Exercise prompt - Please copy the data below exactly, from its first line through the line holding "Given: Click the Import Reports icon", and skip the pictures.

Data supplied -

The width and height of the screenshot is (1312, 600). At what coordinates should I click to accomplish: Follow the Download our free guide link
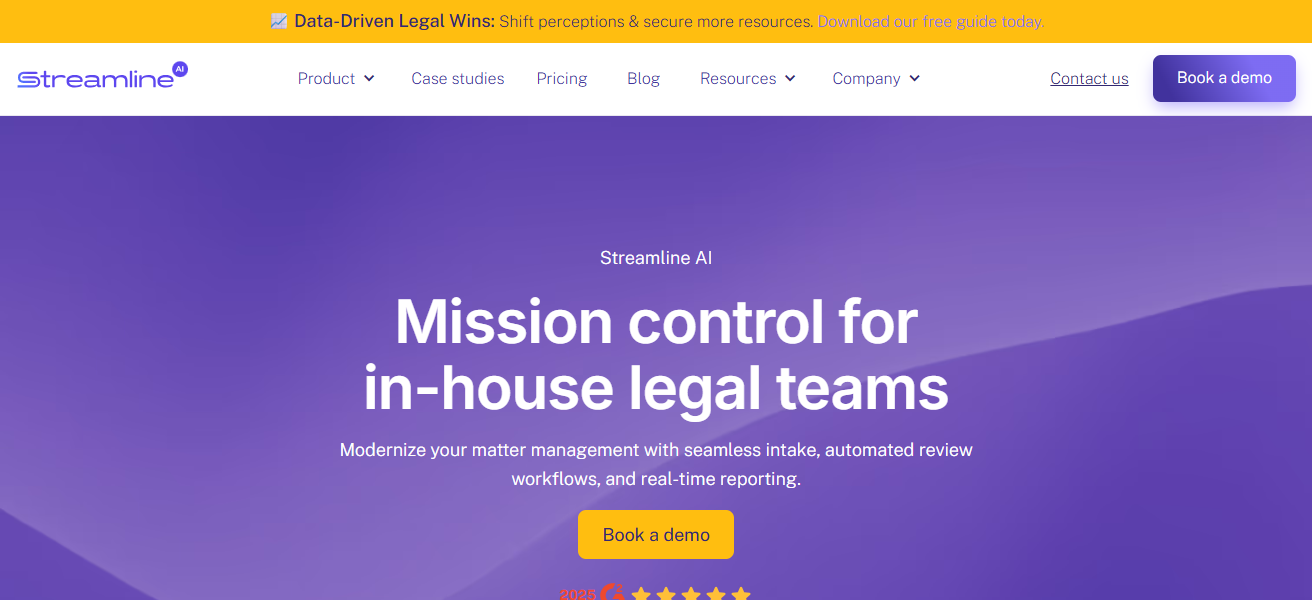pos(931,21)
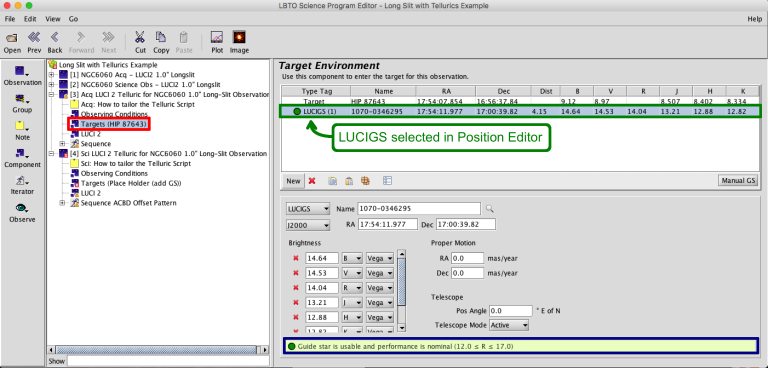Screen dimensions: 768x368
Task: Click the Observe eye icon
Action: pos(22,208)
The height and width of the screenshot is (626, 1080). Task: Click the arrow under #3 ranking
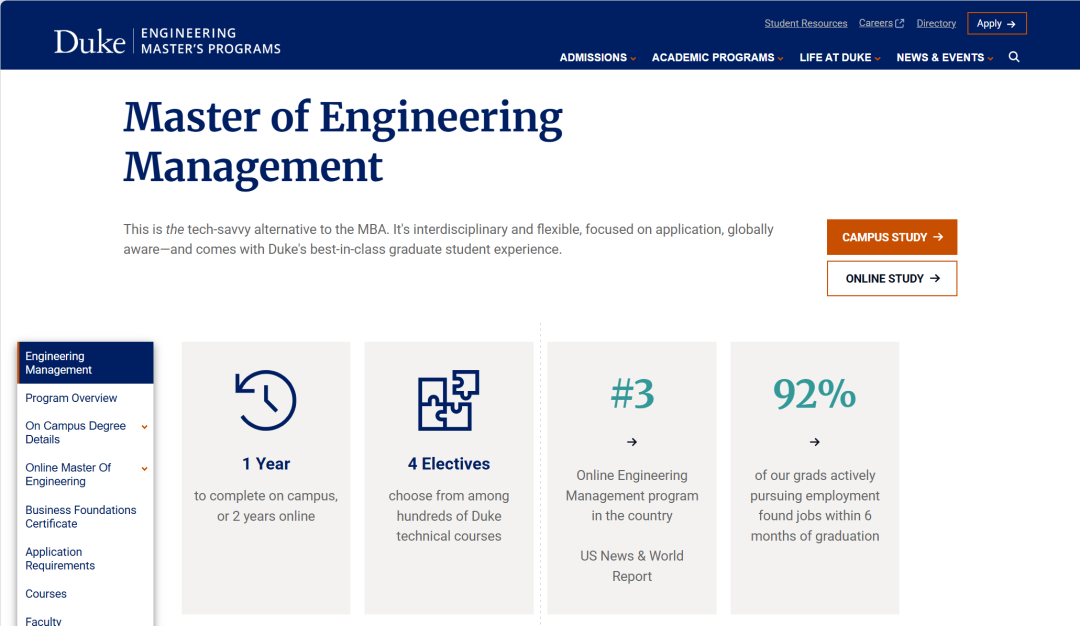[x=631, y=442]
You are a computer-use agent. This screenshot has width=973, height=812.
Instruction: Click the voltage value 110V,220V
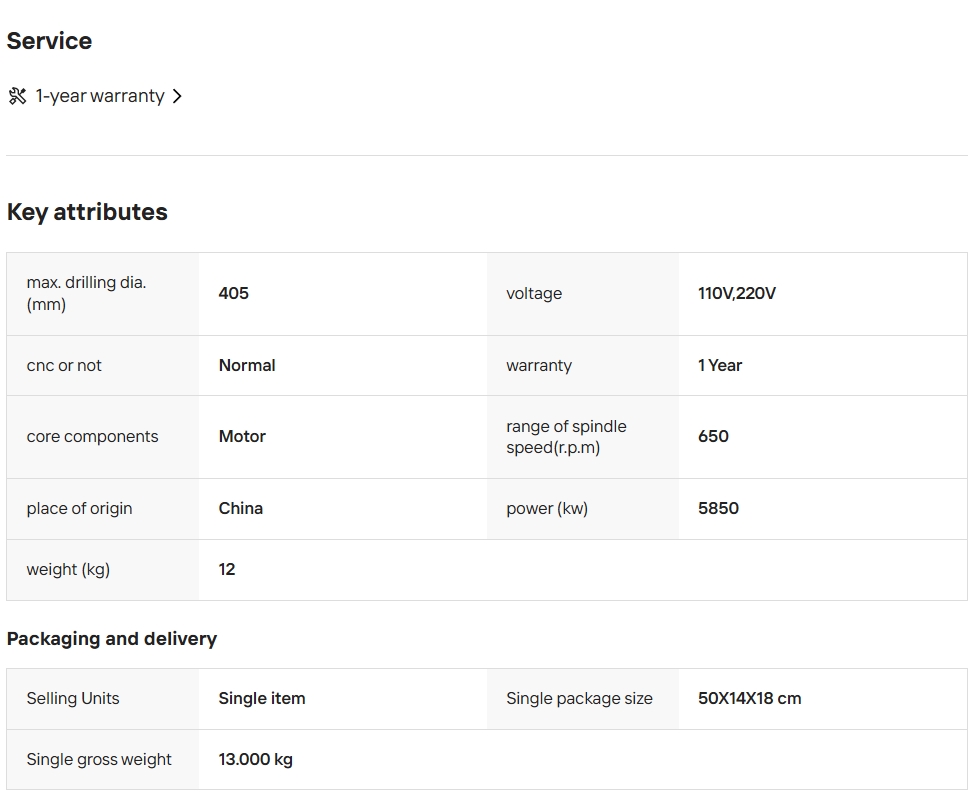[736, 293]
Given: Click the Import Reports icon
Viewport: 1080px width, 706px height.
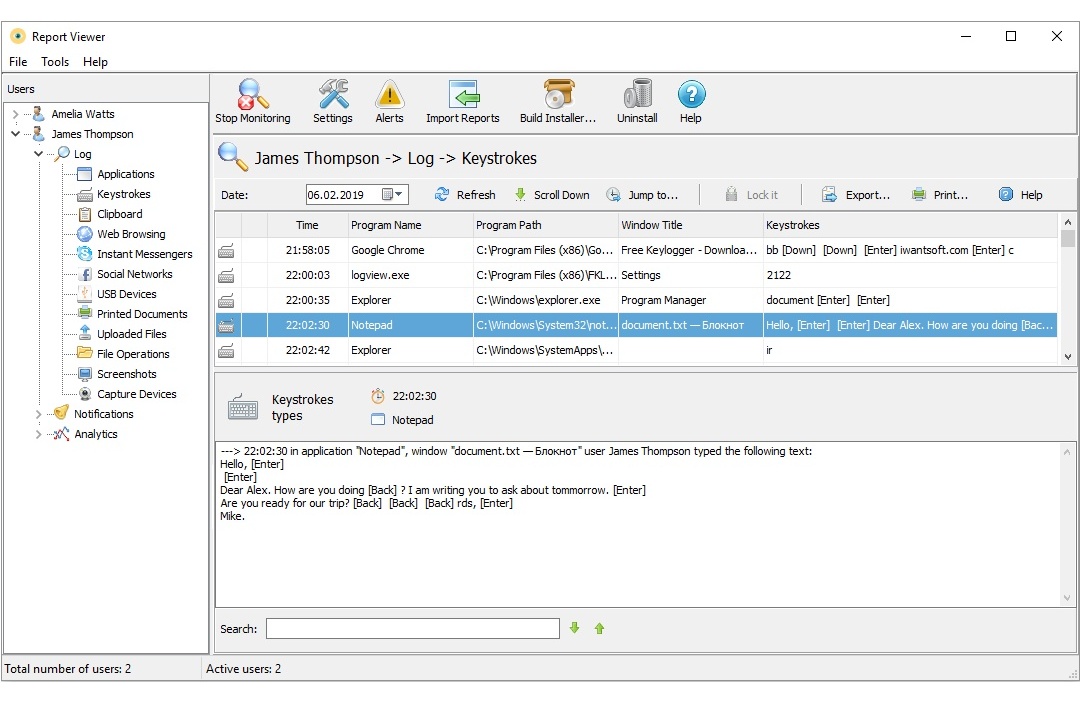Looking at the screenshot, I should pyautogui.click(x=462, y=100).
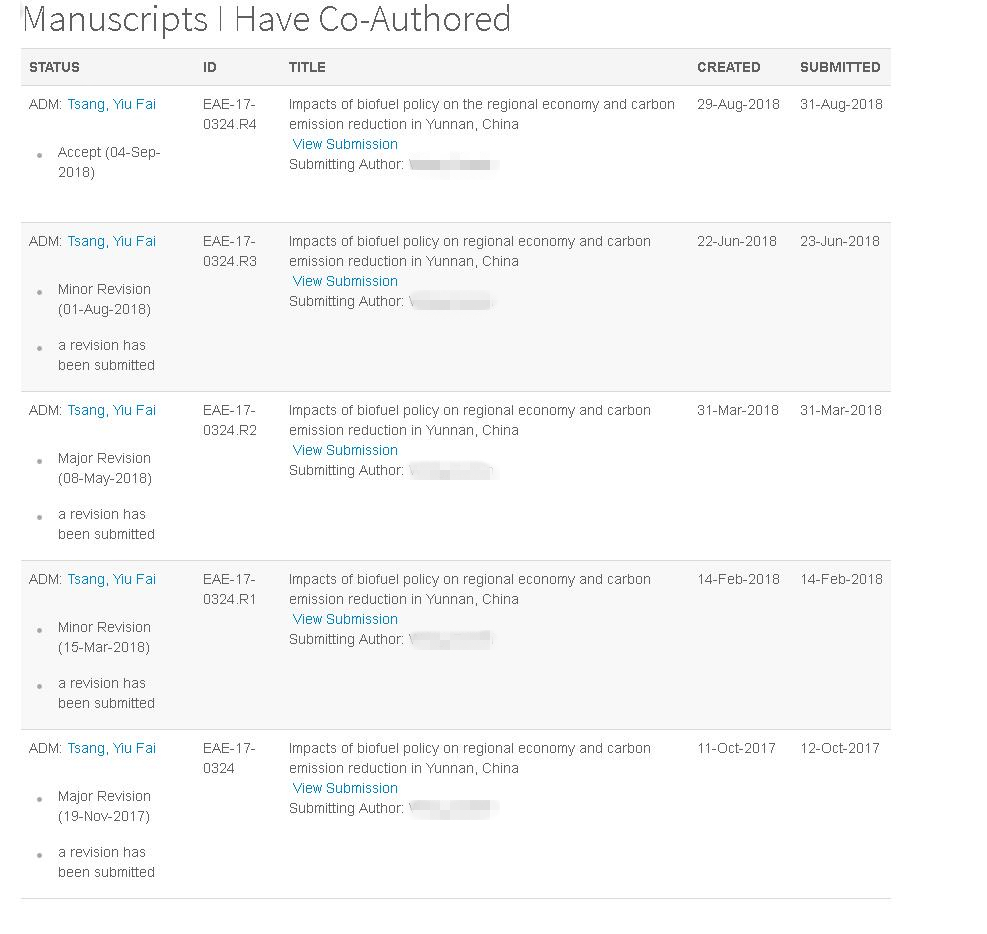
Task: Open Tsang, Yiu Fai link for original EAE-17-0324
Action: (112, 748)

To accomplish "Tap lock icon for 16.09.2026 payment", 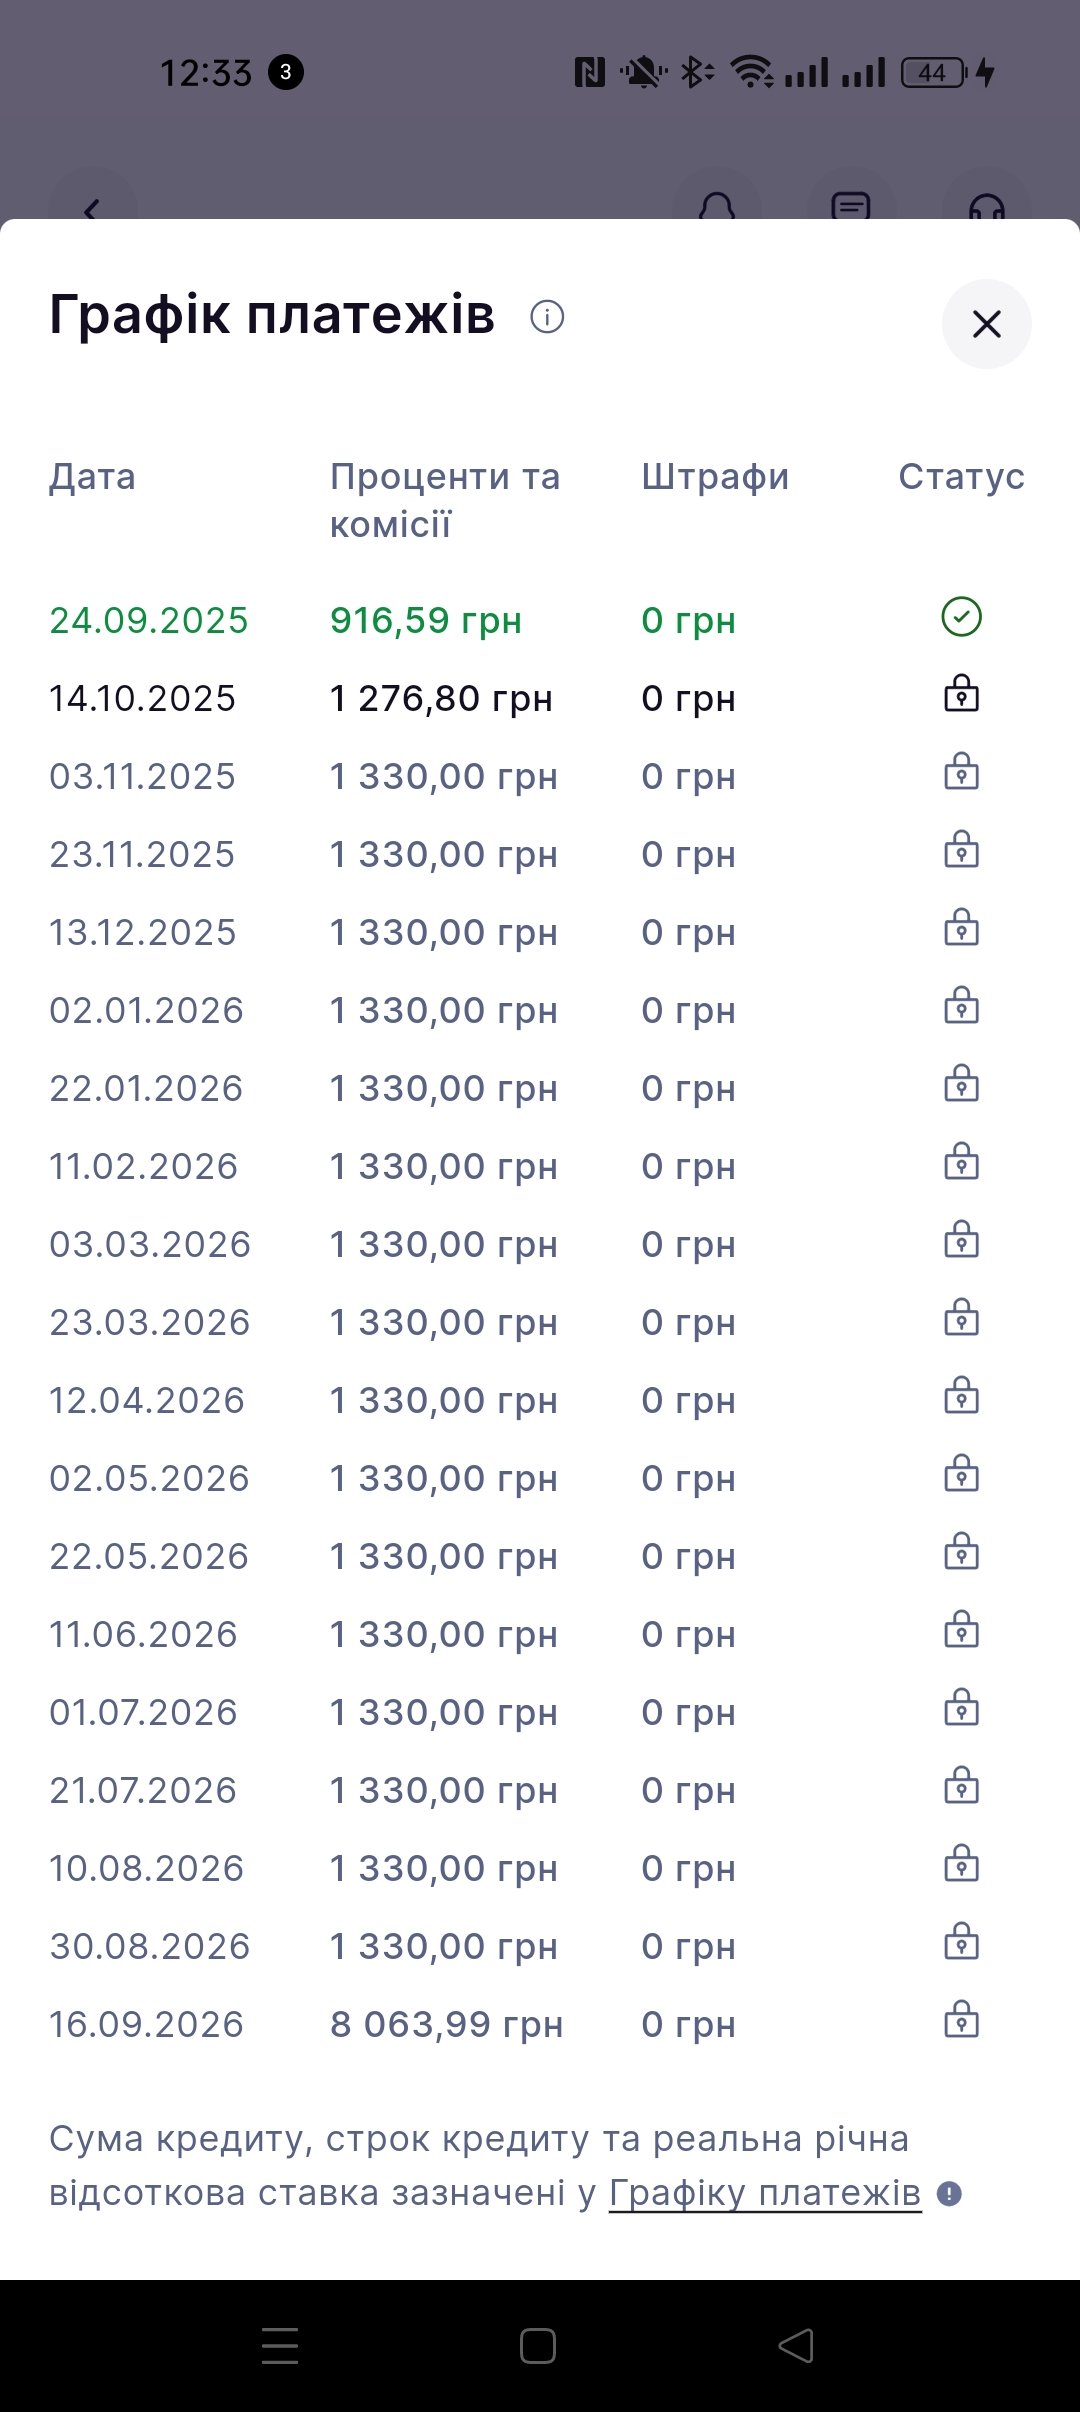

Response area -
The width and height of the screenshot is (1312, 600). At what coordinates should I click to accomplish: Follow the Download our free guide link
pos(931,21)
Screen dimensions: 768x368
Task: Click the Observe eye icon
Action: pos(22,208)
The height and width of the screenshot is (626, 1080). Task: Click the arrow under #3 ranking
[x=631, y=442]
You are a computer-use agent. This screenshot has width=973, height=812.
Instruction: Click the voltage value 110V,220V
[736, 293]
Given: Click the Import Reports icon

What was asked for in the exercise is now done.